## DÉTAIL DE LA TÂCHE
Pouvez-vous transcrire mot pour mot, dans le texte ci-dessous sur les propos visant l'équipe de France, le passage qui s'ouvre sur les mots contenant "En parallèle, la" et se termine par "race ou culture." ?

## TEXTE FOURNI
'''
Alors que l’équipe de France se prépare à affronter l’Espagne en demi-finale de la Coupe du monde, un nouveau débat identitaire ressurgit. Dans une tribune publiée par El Debate, Mariano Rajoy, ancien Premier ministre espagnol, a salué le talent de l'effectif français, mais a affirmé qu'il « ne compte aucun joueur français ». Ces commentaires ont enflé une colère déjà palpable au sein de la classe politique française.
Ces déclarations ont été rapidement perçues comme le reflet d'une xénophobie sous-jacente par une majorité de responsables politiques en France. Ce récit rappelle les tensions qui entourent souvent l'identité de la sélection tricolore, un sujet qui alimente les discussions à chaque grande compétition sportive depuis la victoire emblématique de 1998 des « Black, Blanc, Beur ». L'identité de l’équipe nationale et comment elle est perçue à l'international sont des questions qui suscitent des réactions passionnées.
L’équipe de France ne comprend que des Français. La France n'est pas une nation ethnique.
Les réactions n’ont pas tardé. Olivier Faure a rappelé ce que signifiait vraiment être français dans ce contexte, soulignant que « la France n'est pas une nation ethnique », mais une nation politique. Fabien Roussel, quant à lui, a dénoncé un « racisme crasseux », et plusieurs membres du gouvernement français, tels qu'Aurore Bergé et Laurent Nuñez, ont qualifié ces propos d'« inacceptables ».
Du côté espagnol, ces déclarations xénophobes ont également été désavouées par le gouvernement de Pedro Sánchez, qui a affirmé que l’appartenance à une nation ne se définit ni par des critères raciaux, ni par le lieu de naissance. Cette intervention montre une prise de conscience croissante sur la nécessité d'accepter la diversité qui compose une nation.
En parallèle, la sénatrice paraguayenne Celeste Amarilla avait déjà ciblé Kylian Mbappé avec des insultes racistes, faisant écho à une tendance où les performances sportives des Bleus sont souvent éclipsées par des attaques sur leurs origines. En moins d'une semaine, deux politiciens étrangers ont ainsi détourné l'attention des talents sportifs pour s'en prendre à leur race ou culture.
Ces incidents placent l’équipe de France une fois de plus au cœur d'un débat complexe sur les notions de race, d'identité et de nationalité dans le sport.
'''
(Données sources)
'''
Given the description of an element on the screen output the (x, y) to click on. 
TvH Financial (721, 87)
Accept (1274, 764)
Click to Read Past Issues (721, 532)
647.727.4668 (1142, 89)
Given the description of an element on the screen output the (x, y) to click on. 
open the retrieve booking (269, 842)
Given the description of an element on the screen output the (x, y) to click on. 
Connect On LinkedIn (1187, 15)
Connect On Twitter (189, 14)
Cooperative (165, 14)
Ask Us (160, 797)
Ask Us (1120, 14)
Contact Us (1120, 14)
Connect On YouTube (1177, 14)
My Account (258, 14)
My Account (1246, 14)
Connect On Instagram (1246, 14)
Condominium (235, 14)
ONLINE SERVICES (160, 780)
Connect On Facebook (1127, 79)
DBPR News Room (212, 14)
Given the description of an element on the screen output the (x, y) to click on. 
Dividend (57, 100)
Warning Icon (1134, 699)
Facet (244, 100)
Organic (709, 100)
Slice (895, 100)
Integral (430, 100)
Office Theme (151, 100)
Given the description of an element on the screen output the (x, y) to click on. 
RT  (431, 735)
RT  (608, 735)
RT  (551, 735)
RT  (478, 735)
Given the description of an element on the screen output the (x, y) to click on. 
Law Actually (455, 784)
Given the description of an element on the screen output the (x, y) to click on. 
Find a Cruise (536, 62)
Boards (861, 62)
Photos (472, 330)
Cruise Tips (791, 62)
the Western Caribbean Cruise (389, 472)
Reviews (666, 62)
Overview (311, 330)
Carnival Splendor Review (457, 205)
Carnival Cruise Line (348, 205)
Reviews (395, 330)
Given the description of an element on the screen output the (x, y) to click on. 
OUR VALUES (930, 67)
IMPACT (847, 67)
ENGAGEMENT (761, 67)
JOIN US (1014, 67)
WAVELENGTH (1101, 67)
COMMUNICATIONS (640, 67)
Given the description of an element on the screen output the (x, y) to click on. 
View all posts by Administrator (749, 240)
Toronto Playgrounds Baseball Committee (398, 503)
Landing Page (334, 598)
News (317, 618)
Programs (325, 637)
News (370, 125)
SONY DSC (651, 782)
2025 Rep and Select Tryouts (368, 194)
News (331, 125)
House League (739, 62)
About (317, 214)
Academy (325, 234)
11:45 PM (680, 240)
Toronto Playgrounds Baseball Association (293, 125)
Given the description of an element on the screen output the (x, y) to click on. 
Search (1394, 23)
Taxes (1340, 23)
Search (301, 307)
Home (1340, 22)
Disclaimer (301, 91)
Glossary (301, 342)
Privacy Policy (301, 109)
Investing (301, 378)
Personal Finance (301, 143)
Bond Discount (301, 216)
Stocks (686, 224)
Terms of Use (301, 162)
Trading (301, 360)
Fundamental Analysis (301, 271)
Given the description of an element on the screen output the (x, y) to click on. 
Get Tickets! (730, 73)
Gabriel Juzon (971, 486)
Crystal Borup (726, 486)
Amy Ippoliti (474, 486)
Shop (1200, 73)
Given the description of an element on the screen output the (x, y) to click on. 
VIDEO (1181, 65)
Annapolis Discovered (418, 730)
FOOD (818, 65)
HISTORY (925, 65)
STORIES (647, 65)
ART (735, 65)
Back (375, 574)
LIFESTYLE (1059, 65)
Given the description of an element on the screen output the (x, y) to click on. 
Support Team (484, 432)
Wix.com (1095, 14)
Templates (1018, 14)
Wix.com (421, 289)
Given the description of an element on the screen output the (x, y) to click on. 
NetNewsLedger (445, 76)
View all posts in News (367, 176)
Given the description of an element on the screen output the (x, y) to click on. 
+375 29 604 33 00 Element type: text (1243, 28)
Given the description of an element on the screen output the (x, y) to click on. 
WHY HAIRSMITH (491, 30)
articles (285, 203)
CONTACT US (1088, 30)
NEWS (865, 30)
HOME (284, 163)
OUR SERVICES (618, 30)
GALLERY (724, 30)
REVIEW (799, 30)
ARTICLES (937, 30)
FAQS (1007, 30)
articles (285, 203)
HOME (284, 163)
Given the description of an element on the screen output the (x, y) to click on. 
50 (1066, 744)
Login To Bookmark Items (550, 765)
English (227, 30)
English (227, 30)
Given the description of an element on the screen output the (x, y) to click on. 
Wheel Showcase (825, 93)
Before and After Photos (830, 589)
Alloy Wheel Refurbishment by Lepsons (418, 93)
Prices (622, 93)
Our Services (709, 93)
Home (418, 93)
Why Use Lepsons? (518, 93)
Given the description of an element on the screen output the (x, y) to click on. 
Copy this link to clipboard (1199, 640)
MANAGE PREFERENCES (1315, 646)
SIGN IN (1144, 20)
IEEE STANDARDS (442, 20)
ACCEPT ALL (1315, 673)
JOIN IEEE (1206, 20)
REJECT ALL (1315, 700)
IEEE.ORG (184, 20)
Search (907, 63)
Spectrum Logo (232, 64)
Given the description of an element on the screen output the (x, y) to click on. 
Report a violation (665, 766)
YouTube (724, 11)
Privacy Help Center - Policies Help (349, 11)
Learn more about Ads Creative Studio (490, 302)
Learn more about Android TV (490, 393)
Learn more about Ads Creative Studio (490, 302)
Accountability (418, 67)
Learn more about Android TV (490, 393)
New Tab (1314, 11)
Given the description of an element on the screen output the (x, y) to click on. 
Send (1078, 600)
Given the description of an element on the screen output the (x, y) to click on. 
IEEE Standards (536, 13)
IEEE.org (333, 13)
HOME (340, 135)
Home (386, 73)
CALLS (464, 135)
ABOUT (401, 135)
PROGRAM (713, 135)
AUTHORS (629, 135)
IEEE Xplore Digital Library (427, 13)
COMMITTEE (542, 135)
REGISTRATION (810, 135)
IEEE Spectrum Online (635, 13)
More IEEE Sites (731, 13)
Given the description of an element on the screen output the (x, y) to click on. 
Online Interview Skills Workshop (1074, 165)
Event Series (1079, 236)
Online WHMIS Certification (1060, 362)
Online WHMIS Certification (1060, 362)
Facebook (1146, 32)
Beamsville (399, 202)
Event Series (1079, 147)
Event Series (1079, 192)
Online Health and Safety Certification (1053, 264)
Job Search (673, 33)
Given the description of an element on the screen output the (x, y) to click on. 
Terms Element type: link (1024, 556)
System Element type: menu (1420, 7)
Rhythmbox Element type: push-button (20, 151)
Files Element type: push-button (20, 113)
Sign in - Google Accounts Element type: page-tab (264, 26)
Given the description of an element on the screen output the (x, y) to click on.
'''
## RÉPONSE ATTENDUE
En parallèle, la sénatrice paraguayenne Celeste Amarilla avait déjà ciblé Kylian Mbappé avec des insultes racistes, faisant écho à une tendance où les performances sportives des Bleus sont souvent éclipsées par des attaques sur leurs origines. En moins d'une semaine, deux politiciens étrangers ont ainsi détourné l'attention des talents sportifs pour s'en prendre à leur race ou culture.